- Task to complete:
Extract the full listing verbatim and drop any pictures from your copy.
───── Material for this task ─────
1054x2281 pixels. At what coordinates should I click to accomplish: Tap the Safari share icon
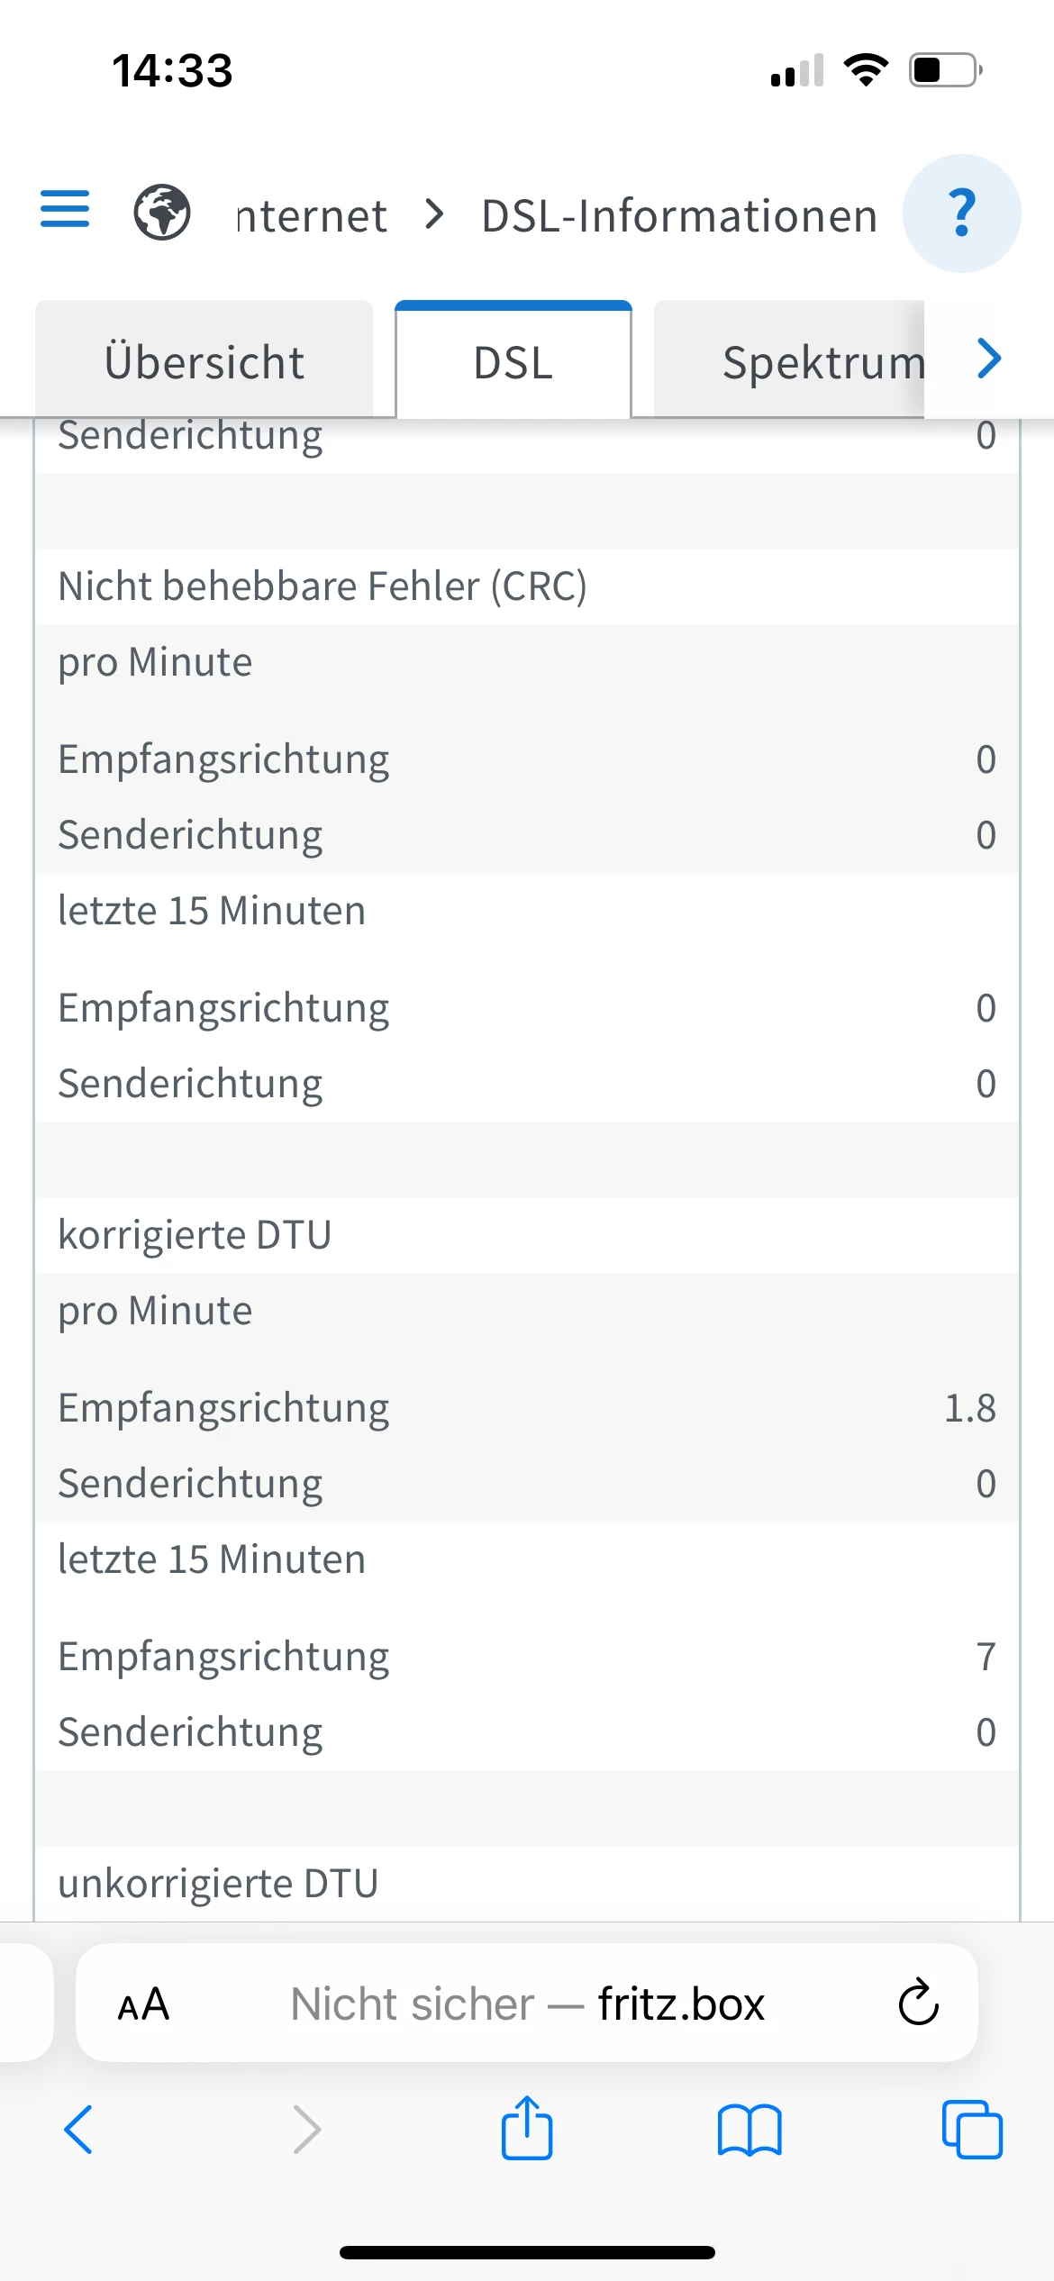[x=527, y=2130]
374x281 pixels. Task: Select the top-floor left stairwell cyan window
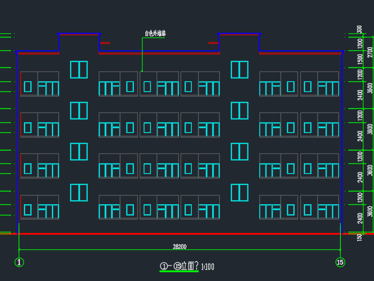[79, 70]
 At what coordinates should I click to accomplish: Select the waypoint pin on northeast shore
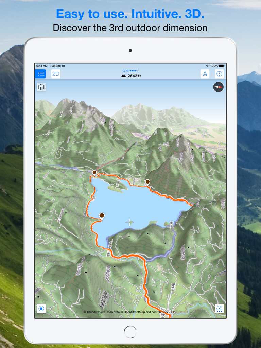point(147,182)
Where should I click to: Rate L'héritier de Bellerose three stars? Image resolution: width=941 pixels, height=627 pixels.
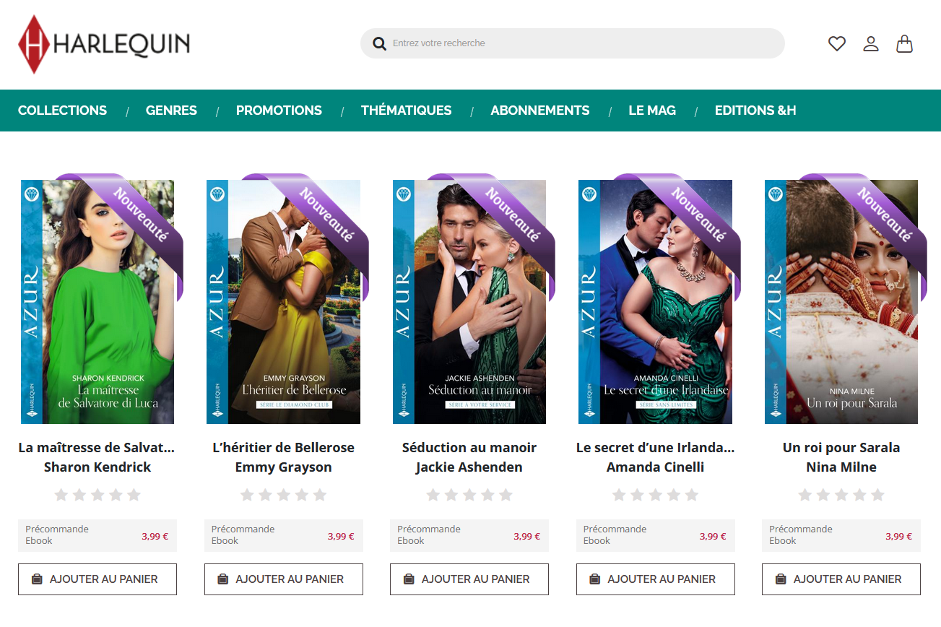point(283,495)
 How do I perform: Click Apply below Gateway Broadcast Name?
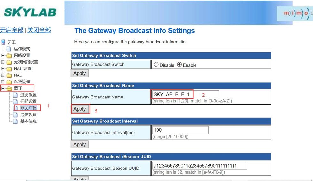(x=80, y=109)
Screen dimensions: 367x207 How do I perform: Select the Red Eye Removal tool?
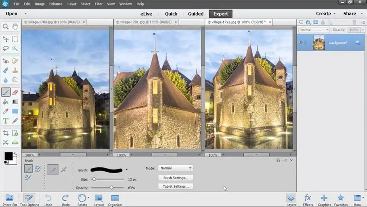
─────
- Output of the task:
1054x2281 pixels. At what coordinates should I click to accomplish: Tap the Safari share icon
[x=527, y=2130]
374x281 pixels. Task: Select the top-floor left stairwell cyan window
[79, 70]
 At what coordinates should I click to accomplish: Select the waypoint pin on northeast shore
point(147,182)
Where should I click to: Rate L'héritier de Bellerose three stars? Image resolution: width=941 pixels, height=627 pixels.
point(283,495)
 How do I perform: Click Apply below Gateway Broadcast Name?
(x=80, y=109)
Screen dimensions: 367x207 How do I perform: Select the Red Eye Removal tool?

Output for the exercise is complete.